## GIVEN EXERCISE
Rewrite the entries below, replacing every occurrence of "heading" with "title" and leaving all other text unchanged.

## DATA EXTRACT
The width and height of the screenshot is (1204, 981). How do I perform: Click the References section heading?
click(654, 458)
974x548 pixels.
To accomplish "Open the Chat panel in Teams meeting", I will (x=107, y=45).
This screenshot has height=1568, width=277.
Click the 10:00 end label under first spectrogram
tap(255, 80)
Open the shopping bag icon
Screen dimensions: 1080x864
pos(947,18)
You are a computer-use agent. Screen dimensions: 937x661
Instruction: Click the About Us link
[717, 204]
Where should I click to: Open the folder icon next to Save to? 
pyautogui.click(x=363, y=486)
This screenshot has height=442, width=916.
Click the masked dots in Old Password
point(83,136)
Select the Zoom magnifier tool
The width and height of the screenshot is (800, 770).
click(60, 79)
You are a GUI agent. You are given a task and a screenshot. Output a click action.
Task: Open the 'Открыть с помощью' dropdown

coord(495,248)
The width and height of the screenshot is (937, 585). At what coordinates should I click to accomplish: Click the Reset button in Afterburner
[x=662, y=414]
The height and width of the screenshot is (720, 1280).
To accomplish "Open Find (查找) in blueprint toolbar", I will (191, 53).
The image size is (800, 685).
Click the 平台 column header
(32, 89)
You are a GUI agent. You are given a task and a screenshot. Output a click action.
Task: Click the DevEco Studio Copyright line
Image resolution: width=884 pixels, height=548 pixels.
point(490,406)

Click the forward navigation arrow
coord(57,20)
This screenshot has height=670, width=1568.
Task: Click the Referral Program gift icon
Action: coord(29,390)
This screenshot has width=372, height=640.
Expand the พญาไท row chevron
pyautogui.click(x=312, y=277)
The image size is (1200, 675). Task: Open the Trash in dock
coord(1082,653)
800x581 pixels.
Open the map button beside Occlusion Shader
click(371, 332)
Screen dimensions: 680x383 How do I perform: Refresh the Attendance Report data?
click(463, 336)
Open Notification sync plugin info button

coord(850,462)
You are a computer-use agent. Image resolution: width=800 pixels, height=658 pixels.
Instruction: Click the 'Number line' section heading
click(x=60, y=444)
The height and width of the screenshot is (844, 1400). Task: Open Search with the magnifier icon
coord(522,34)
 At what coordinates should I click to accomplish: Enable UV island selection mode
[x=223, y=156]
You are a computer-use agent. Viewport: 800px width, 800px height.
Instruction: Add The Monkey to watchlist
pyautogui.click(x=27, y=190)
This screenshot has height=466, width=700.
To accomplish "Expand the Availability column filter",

## REPLY
The width and height of the screenshot is (1204, 981). How do I perform: Click the References section title?
click(654, 458)
974x548 pixels.
To accomplish "Open the Chat panel in Teams meeting", I will (x=107, y=45).
This screenshot has height=1568, width=277.
Click the 10:00 end label under first spectrogram
tap(255, 80)
Open the shopping bag icon
Screen dimensions: 1080x864
pos(947,18)
You are a computer-use agent. Screen dimensions: 937x661
Instruction: Click the About Us link
[717, 204]
Where should I click to: Open the folder icon next to Save to? 
pyautogui.click(x=363, y=486)
This screenshot has height=442, width=916.
Click the masked dots in Old Password
point(83,136)
Select the Zoom magnifier tool
The width and height of the screenshot is (800, 770).
click(60, 79)
You are a GUI agent. You are given a task and a screenshot. Output a click action.
Task: Open the 'Открыть с помощью' dropdown

coord(495,248)
The width and height of the screenshot is (937, 585). At what coordinates should I click to accomplish: Click the Reset button in Afterburner
[x=662, y=414]
The height and width of the screenshot is (720, 1280).
To accomplish "Open Find (查找) in blueprint toolbar", I will (191, 53).
The image size is (800, 685).
Click the 平台 column header
(32, 89)
You are a GUI agent. You are given a task and a screenshot. Output a click action.
Task: Click the DevEco Studio Copyright line
Image resolution: width=884 pixels, height=548 pixels.
point(490,406)

Click the forward navigation arrow
coord(57,20)
This screenshot has height=670, width=1568.
Task: Click the Referral Program gift icon
Action: coord(29,390)
This screenshot has width=372, height=640.
Expand the พญาไท row chevron
pyautogui.click(x=312, y=277)
The image size is (1200, 675). Task: Open the Trash in dock
coord(1082,653)
800x581 pixels.
Open the map button beside Occlusion Shader
click(371, 332)
Screen dimensions: 680x383 How do I perform: Refresh the Attendance Report data?
click(463, 336)
Open Notification sync plugin info button

coord(850,462)
You are a computer-use agent. Image resolution: width=800 pixels, height=658 pixels.
Instruction: Click the 'Number line' section title
click(x=60, y=444)
The height and width of the screenshot is (844, 1400). Task: Open Search with the magnifier icon
coord(522,34)
 At what coordinates should I click to accomplish: Enable UV island selection mode
[x=223, y=156]
You are a computer-use agent. Viewport: 800px width, 800px height.
Instruction: Add The Monkey to watchlist
pyautogui.click(x=27, y=190)
This screenshot has height=466, width=700.
To accomplish "Expand the Availability column filter",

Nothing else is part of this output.